▸ THE PROBLEM
Copy each line below exactly as it appears. Pictures are to be omitted.

————————

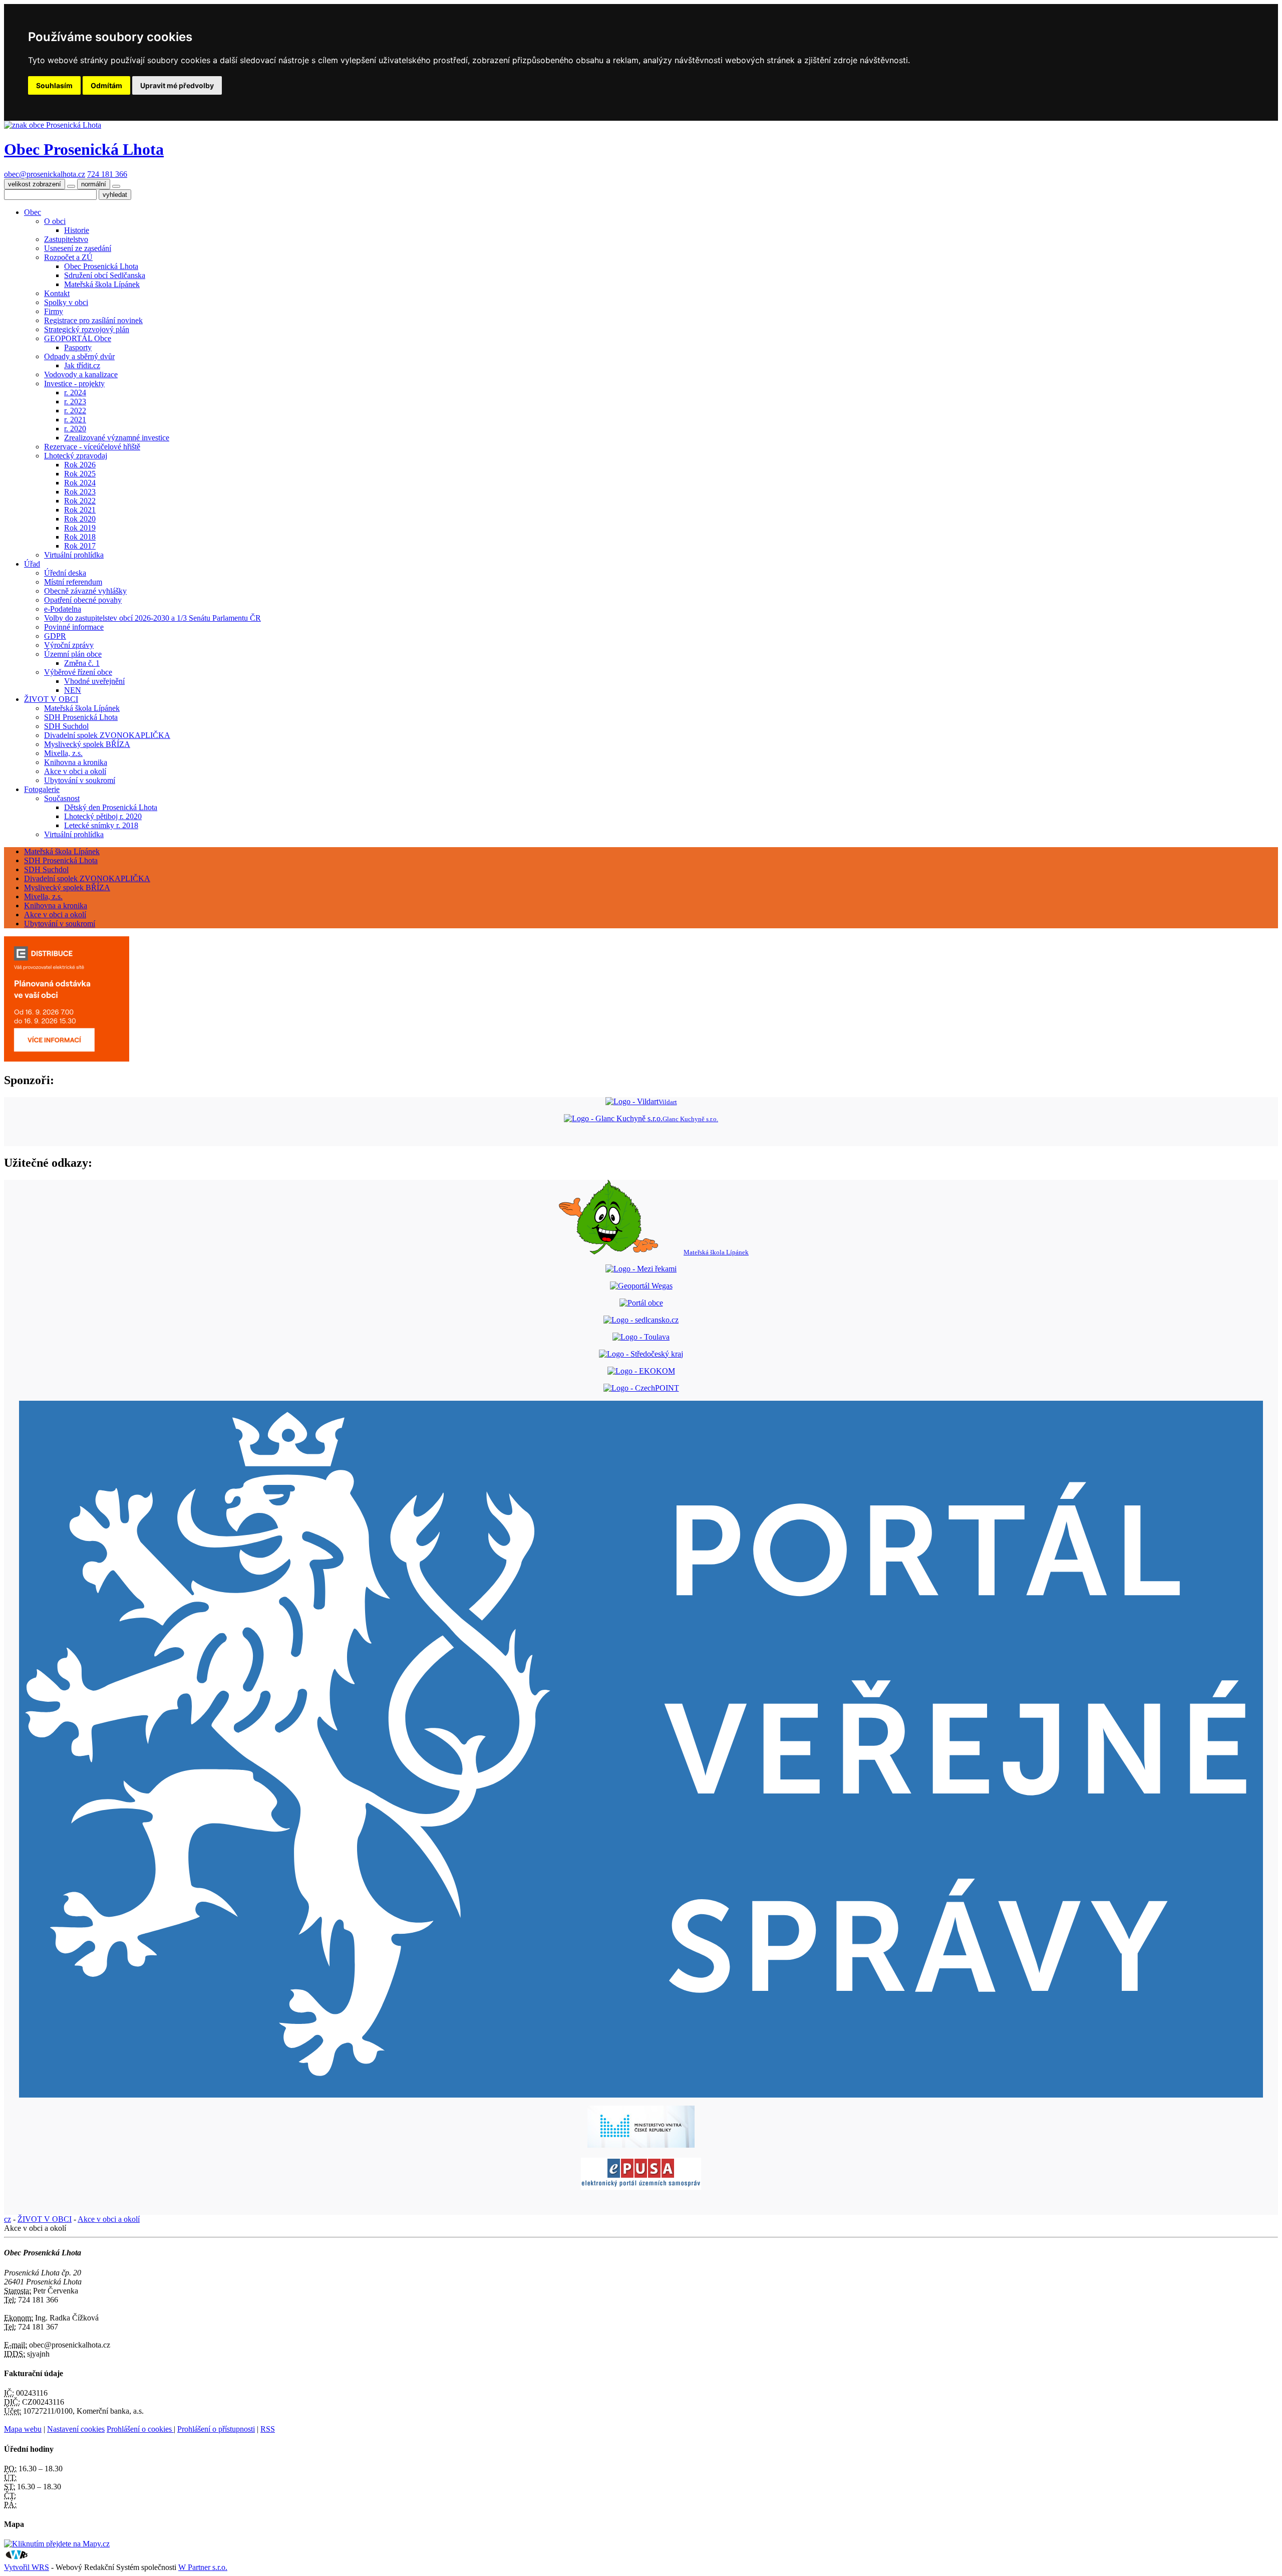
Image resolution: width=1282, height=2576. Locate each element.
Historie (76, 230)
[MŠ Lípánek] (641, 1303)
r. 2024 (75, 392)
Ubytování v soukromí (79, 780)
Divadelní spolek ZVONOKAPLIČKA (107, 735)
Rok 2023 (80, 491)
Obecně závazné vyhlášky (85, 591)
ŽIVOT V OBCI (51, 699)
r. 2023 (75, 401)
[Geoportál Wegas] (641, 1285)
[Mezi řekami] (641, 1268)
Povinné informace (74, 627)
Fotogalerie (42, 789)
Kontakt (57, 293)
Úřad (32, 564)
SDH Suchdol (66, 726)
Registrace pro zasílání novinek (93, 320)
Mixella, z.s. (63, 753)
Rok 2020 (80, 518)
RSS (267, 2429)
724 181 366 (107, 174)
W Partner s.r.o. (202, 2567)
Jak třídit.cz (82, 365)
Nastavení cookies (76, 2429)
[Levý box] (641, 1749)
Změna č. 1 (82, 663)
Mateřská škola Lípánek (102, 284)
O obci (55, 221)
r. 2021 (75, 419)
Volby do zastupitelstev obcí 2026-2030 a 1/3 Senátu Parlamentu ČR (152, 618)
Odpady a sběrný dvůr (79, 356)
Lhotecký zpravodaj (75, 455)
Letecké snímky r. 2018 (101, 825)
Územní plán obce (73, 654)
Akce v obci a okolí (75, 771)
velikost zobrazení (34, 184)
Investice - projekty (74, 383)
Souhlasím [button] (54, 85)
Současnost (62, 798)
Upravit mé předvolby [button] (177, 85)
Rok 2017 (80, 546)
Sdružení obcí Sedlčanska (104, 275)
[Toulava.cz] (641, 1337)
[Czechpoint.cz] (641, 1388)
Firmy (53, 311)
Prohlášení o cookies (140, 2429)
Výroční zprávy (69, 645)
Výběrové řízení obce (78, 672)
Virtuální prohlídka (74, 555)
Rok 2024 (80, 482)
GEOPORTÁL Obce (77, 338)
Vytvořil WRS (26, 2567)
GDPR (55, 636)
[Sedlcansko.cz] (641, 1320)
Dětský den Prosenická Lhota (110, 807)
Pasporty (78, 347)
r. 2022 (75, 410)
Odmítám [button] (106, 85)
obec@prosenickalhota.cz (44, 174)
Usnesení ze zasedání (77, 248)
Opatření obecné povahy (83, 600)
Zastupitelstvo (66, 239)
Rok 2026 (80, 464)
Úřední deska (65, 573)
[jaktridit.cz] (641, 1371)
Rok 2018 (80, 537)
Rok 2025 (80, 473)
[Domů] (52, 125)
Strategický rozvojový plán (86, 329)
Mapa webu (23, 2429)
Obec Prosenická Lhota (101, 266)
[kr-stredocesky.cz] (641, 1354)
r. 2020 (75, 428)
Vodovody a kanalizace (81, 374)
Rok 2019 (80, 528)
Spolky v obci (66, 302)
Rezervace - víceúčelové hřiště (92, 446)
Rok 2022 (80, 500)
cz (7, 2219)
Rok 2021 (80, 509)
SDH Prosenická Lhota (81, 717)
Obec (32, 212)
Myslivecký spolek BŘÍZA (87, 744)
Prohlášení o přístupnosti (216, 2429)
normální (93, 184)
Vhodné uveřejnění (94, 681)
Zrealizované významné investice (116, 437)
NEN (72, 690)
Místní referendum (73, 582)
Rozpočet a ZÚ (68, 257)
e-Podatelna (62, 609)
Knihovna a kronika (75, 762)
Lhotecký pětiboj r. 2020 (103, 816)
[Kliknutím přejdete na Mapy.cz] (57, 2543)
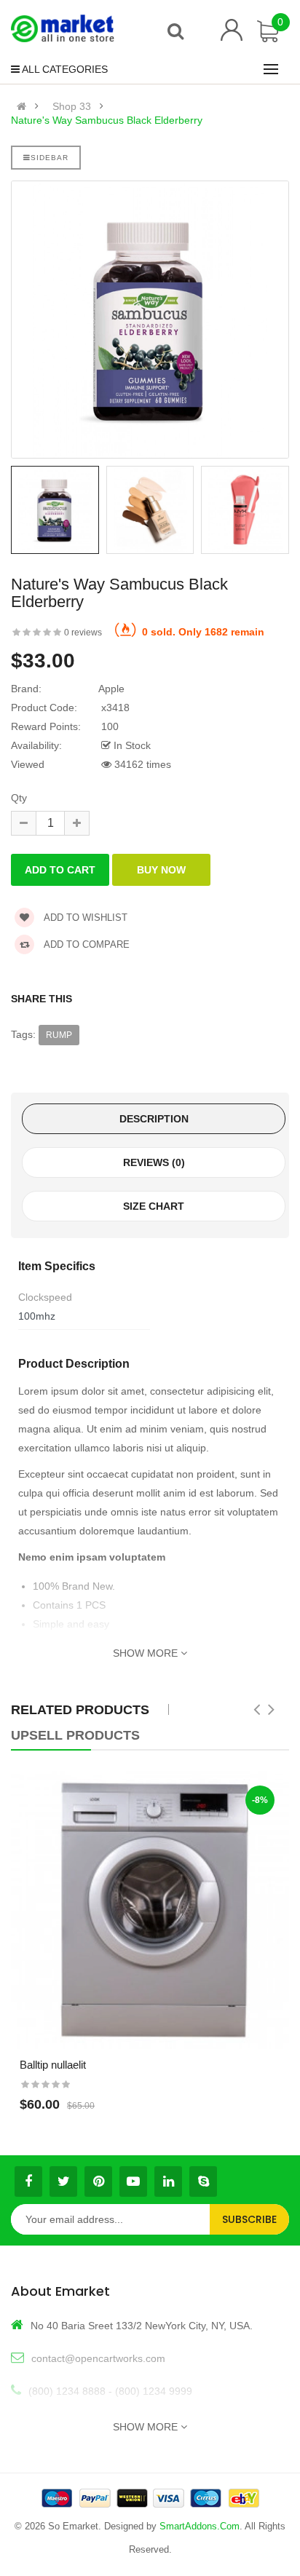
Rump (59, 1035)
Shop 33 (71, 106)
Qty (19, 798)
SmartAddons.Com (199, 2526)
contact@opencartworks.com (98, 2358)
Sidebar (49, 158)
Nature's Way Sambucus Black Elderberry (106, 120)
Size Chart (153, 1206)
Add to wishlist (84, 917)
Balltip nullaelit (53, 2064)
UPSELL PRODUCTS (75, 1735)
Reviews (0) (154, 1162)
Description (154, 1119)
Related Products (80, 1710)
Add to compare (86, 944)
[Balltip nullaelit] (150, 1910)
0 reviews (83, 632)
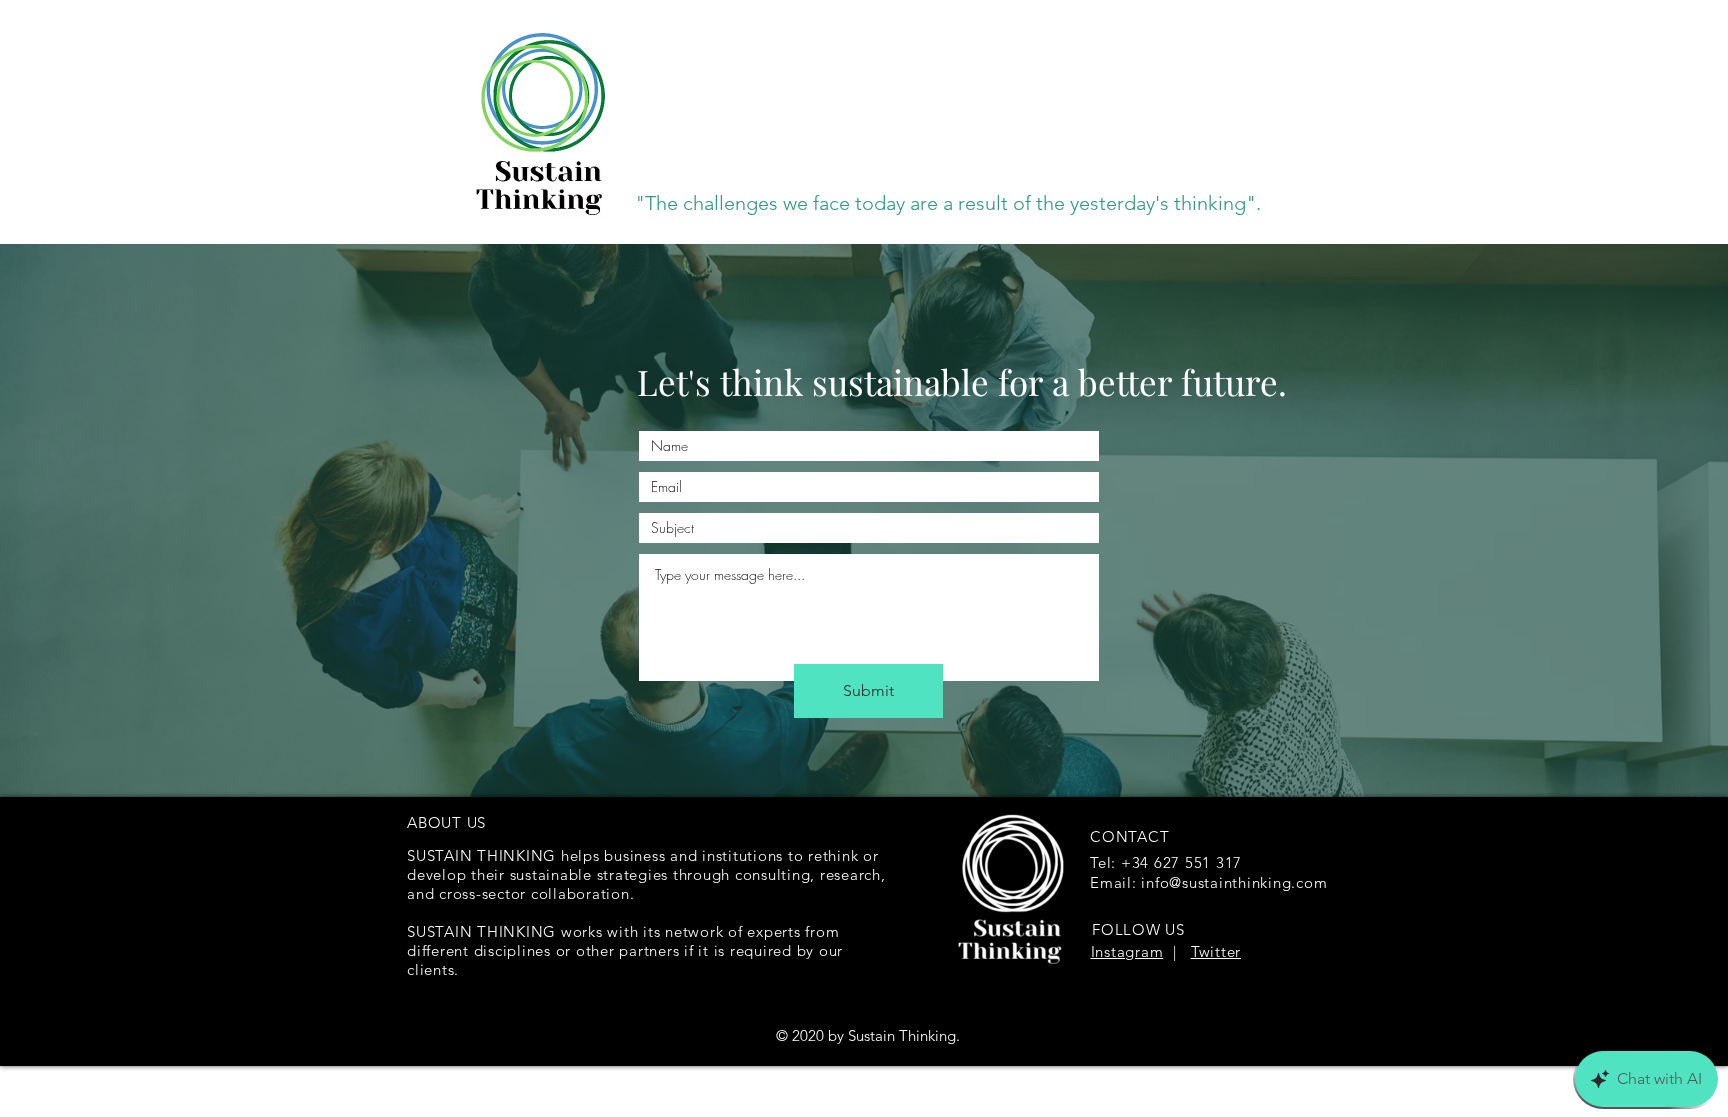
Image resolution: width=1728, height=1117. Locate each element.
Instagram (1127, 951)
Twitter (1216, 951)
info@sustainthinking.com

————————

▸ ANSWER SPACE
Image resolution: width=1282, height=2576. Locate each element.
Historie (76, 230)
[MŠ Lípánek] (641, 1303)
r. 2024 (75, 392)
Ubytování v soukromí (79, 780)
Divadelní spolek ZVONOKAPLIČKA (107, 735)
Rok 2023 (80, 491)
Obecně závazné vyhlášky (85, 591)
ŽIVOT V OBCI (51, 699)
r. 2023 (75, 401)
[Geoportál Wegas] (641, 1285)
[Mezi řekami] (641, 1268)
Povinné informace (74, 627)
Fotogalerie (42, 789)
Kontakt (57, 293)
Úřad (32, 564)
SDH Suchdol (66, 726)
Registrace pro zasílání novinek (93, 320)
Mixella, z.s. (63, 753)
Rok 2020 (80, 518)
RSS (267, 2429)
724 181 366 (107, 174)
W Partner s.r.o. (202, 2567)
Jak třídit.cz (82, 365)
Nastavení cookies (76, 2429)
[Levý box] (641, 1749)
Změna č. 1 (82, 663)
Mateřská škola Lípánek (102, 284)
O obci (55, 221)
r. 2021 (75, 419)
Volby do zastupitelstev obcí 2026-2030 a 1/3 Senátu Parlamentu ČR (152, 618)
Odpady a sběrný dvůr (79, 356)
Lhotecký zpravodaj (75, 455)
Letecké snímky r. 2018 (101, 825)
Územní plán obce (73, 654)
Akce v obci a okolí (75, 771)
velikost zobrazení (34, 184)
Investice - projekty (74, 383)
Souhlasím [button] (54, 85)
Současnost (62, 798)
Upravit mé předvolby [button] (177, 85)
Rok 2017 (80, 546)
Sdružení obcí Sedlčanska (104, 275)
[Toulava.cz] (641, 1337)
[Czechpoint.cz] (641, 1388)
Firmy (53, 311)
Prohlášení o cookies (140, 2429)
Výroční zprávy (69, 645)
Výběrové řízení obce (78, 672)
Virtuální prohlídka (74, 555)
Rok 2024 (80, 482)
GEOPORTÁL Obce (77, 338)
Vytvořil WRS (26, 2567)
GDPR (55, 636)
[Sedlcansko.cz] (641, 1320)
Dětský den Prosenická Lhota (110, 807)
Pasporty (78, 347)
r. 2022 (75, 410)
Odmítám [button] (106, 85)
obec@prosenickalhota.cz (44, 174)
Usnesení ze zasedání (77, 248)
Opatření obecné povahy (83, 600)
Zastupitelstvo (66, 239)
Rok 2026 (80, 464)
Úřední deska (65, 573)
[jaktridit.cz] (641, 1371)
Rok 2018 (80, 537)
Rok 2025 (80, 473)
[Domů] (52, 125)
Strategický rozvojový plán (86, 329)
Mapa webu (23, 2429)
Obec Prosenická Lhota (101, 266)
[kr-stredocesky.cz] (641, 1354)
r. 2020 (75, 428)
Vodovody a kanalizace (81, 374)
Rok 2019 (80, 528)
Spolky v obci (66, 302)
Rezervace - víceúčelové hřiště (92, 446)
Rok 2022 (80, 500)
cz (7, 2219)
Rok 2021 (80, 509)
SDH Prosenická Lhota (81, 717)
Obec (32, 212)
Myslivecký spolek BŘÍZA (87, 744)
Prohlášení o přístupnosti (216, 2429)
normální (93, 184)
Vhodné uveřejnění (94, 681)
Zrealizované významné investice (116, 437)
NEN (72, 690)
Místní referendum (73, 582)
Rozpočet a ZÚ (68, 257)
e-Podatelna (62, 609)
Knihovna a kronika (75, 762)
Lhotecký pětiboj r. 2020 (103, 816)
[Kliknutím přejdete na Mapy.cz] (57, 2543)
Rump (59, 1035)
Shop 33 (71, 106)
Qty (19, 798)
SmartAddons.Com (199, 2526)
contact@opencartworks.com (98, 2358)
Sidebar (49, 158)
Nature's Way Sambucus Black Elderberry (106, 120)
Size Chart (153, 1206)
Add to wishlist (84, 917)
Balltip nullaelit (53, 2064)
UPSELL PRODUCTS (75, 1735)
Reviews (0) (154, 1162)
Description (154, 1119)
Related Products (80, 1710)
Add to compare (86, 944)
[Balltip nullaelit] (150, 1910)
0 reviews (83, 632)
Image resolution: width=1728, height=1117. Locate each element.
Instagram (1127, 951)
Twitter (1216, 951)
info@sustainthinking.com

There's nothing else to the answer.